WORK TO BE COMPLETED: Find each line in the entries that contains the string "Locate" and copy it out in full. Matching is case-sensitive.

[Interface element records]
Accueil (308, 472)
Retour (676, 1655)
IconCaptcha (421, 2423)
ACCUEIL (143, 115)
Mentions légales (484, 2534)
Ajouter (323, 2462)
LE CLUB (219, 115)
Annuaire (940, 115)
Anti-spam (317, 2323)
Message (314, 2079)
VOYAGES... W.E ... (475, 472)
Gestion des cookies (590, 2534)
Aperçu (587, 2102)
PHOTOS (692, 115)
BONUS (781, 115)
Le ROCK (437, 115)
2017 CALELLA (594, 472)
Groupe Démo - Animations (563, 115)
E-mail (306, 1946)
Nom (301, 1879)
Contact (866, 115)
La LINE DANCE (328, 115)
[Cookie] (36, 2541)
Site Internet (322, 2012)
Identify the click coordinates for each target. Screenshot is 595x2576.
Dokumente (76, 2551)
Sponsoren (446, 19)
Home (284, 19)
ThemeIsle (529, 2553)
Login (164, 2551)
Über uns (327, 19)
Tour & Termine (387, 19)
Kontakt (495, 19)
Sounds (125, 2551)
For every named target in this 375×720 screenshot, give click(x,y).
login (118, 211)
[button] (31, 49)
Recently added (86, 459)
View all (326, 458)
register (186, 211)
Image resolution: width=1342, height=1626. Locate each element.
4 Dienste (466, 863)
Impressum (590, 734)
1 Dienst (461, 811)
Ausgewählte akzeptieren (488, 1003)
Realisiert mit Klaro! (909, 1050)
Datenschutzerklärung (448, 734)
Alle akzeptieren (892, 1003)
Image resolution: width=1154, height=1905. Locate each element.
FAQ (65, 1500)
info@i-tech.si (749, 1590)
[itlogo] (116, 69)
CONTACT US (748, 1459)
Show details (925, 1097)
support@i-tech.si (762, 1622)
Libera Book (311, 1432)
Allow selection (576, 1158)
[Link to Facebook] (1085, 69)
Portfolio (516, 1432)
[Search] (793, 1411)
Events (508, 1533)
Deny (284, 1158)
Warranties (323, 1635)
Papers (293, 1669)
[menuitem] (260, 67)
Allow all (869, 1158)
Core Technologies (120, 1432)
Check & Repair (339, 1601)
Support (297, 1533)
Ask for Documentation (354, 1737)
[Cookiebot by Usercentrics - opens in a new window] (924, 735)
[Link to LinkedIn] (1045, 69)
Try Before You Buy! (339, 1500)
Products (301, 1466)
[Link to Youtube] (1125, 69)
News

TASK ANSWER:
Image resolution: width=1342, height=1626. Locate each element.
Image resolution: width=1154, height=1905. Locate each element.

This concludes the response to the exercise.